The world’s growers surprised everyone last year by producing a record average 650 pounds of lint per acre or 75 pounds of lint per acre more than would have been expected from trend-line yields or 575 pounds per acre.

The higher average yield and last year’s increased acreage combined to produce a crop of 119.6 million bales, according to the USDA’s World Agricultural Outlook Board June production estimate.
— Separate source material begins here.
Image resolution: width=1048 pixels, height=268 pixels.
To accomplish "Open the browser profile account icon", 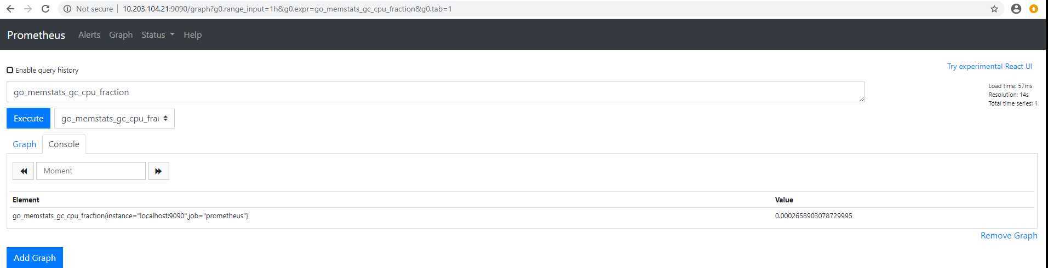I will [1016, 9].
Those 119.6 million bales and the previous year’s carryover of 37.3 million bales pushed the world supply to 156.95 million bales.

"I don’t believe we will see lightning strike twice in 2005-06," says Gary Raines, manager, fiber economics, for Cotton Incorporated. "I think we will see world production return closer to historic trends."
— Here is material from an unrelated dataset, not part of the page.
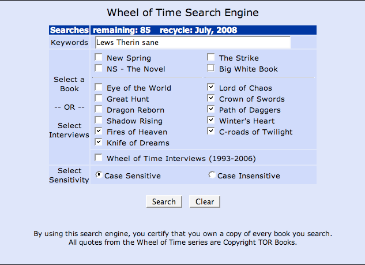Check Wheel of Time Interviews (1993-2006)
365x265 pixels.
99,158
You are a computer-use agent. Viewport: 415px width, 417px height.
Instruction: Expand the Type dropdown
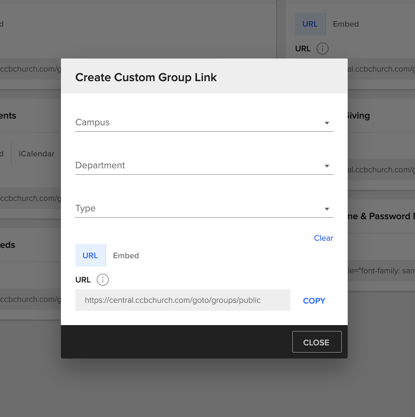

Speaking at Cotton Incorporated’s 18th annual Engineered Fiber Selection System conference in Memphis, Tenn., Raines said cotton prices currently are about 40 percent below where they were at this time last year.

"That would suggest we could see a dramatic decline in plantings on the order of about 10 percent," he noted. "The declines will be rather widespread and not confined to one or two countries." (China, for example, is expected to reduce its plantings by 12.1 percent, he notes.)

Oil price effects

Raines says higher oil prices are having a dampening effect on the world economy, which directly impacts demand for textile and apparel products, but have also resulted in higher prices for polyester, which competes with cotton in several textile and apparel uses.

"When we compare cotton and polyester prices, we see that in the last year or so there has been a gap between cotton and polyester," he said. "That has served to promote an even more rapid rate of growth in cotton consumption. In 2005-06, we will see that gap narrowing somewhat, but still persisting. I think that will serve to increase levels of mill consumption worldwide in 2005-06."

That could mean 2005-06 worldwide mill use of 111.5 million bales, an increase of nearly 3.5 million bales above the USDA estimate of 108 million bales for the 2004-05 marketing year that ends July 31.

With production possibly declining from 119.6 million to 107 million bales and mill use rising from 108 million to 111.5 million bales, world ending stocks should fall by about 4.7 million bales for the 2005-06 marketing year compared to 2004-05’s "burdensome" 48.7 million bales.

The 2005-06 stocks-to-use ratio, a barometer of future price trends, should also be on the decline, dropping to 40.5 percent or 5 percentage points lower than the level being forecast by USDA for the current marketing year.

Normally, growers could expect to see higher prices following a decline in the stocks-to-use ratio and prices may strengthen somewhat in the months ahead, Raines notes.

"I don’t think the strengthening of prices will be commensurate with the tightening of the stocks-to-use ratio," he said, "particularly because prices already have a head start with the increases we’ve seen in the last couple of months."

Prices in band

He said trend lines based on historical price and stocks-to-use ratios point to prices in a band between 48 cents and 52 cents per pound on the A Index for the next several months. "If you look at where prices are now (52.85 cents on June 6), then we’re well within that band now.

"So we may see the stocks-to-use ratio continue to tighten, but prices may not rise much more than they have."

U.S. cotton acres are expected to be flat to slightly higher in 2005 with both yields and abandonment expected to return to more normal levels after 2004’s record 855-pound national yield average and unusually low abandonment.

"No one saw that 855-pound yield coming last year, and it’s possible we could be surprised again," said Raines. "But the U.S. crop does not appear to be off to as good a start in 2005 as it was in 2004 at this time."

As a result, U.S. production could drop back under 20 million bales to 19.5 million, which would be a significant decrease from 2004’s 23.25 million bales.